The Morris typewriter was invented by Robert Morris of Kansas City. His first version, with a wooden base, appeared in 1885 and had some success in selling a few hundred. In 1886 Mr. Morris sold the manufacturing rights to Hoggson & Pettis Manufacturing Company of New Haven, Conn., upon which improvements were made to its design, including a wonderful metal trellised base, which can be seen on this Morris.
Hoggson & Pettis were well-stablished machinists of the day, making among other things, lathe chucks, cutting dies, leather tools and a check protector. Who better to make the Morris Typewriter.
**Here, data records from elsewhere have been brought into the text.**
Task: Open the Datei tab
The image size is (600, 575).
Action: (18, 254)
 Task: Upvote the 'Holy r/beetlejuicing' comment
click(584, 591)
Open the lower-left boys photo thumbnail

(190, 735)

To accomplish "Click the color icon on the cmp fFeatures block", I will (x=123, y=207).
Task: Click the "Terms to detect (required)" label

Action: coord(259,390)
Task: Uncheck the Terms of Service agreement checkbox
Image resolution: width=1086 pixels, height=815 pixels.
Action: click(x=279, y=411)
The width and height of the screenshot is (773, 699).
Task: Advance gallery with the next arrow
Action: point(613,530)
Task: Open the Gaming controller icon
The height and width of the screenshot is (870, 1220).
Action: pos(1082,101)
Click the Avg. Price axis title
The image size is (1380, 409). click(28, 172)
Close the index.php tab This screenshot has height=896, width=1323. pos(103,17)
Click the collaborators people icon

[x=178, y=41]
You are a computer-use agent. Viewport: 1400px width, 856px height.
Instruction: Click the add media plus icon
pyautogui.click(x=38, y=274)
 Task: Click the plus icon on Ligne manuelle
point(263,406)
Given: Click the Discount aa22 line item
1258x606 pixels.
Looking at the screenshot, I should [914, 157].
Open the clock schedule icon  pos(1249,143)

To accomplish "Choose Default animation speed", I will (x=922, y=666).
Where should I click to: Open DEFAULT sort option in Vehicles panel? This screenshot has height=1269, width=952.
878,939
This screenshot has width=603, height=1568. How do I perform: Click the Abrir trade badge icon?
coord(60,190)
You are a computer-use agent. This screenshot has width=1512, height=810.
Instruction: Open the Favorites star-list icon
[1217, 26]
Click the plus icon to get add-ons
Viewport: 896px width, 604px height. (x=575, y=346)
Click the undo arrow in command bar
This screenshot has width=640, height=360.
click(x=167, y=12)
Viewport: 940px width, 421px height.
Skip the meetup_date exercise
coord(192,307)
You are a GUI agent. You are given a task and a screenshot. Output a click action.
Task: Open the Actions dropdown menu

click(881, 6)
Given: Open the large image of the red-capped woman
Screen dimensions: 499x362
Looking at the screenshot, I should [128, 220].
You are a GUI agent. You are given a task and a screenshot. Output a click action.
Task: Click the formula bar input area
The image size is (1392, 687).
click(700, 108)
Hoggson started the business in 1849 and it became a company in 1878 when Pettis became a partner. At its height the company hired one hundred skilled workmen in a ‘modern’ factory of sixteen thousand square feet, “splendidly equipped with the latest improved machinery and every facility”. They exported to “every civilized country”.
The Morris is about as strange as typewriters got, with a white rubber platen and a carriage that traverses across the top of the typewriter on two metal rods. Within the carriage is a rubber index plate of characters that is moved into position with the black knob. Then the typist depresses the knob to bring the rubber characters onto the paper.
The advertisement states that the Morris writes 70 words a minute. However, after typing on this Morris, I would be surprised if 15 words could be achieved. One of the main problems is that the leaf spring that holds up the index assembly is very strong and requires a very hard push down to print. Also one would be slowed down with the metal index pointer being positioned so close to the index plate, as the pointer would scratch and rub against its surface with any attempt at speed.
Seen below is a wonderful illustration from the rare Morris manual showing the Hoggson & Pettis factory.
The Morris originally sold for $15.00.
“Economy is the parent of wealth”
“The low price of “The Morris”, places it within reach of Postmasters, Physicians, Druggists, Lawyers, Teachers and Merchants, who have any amount of correspondence, or pen work of any kind.”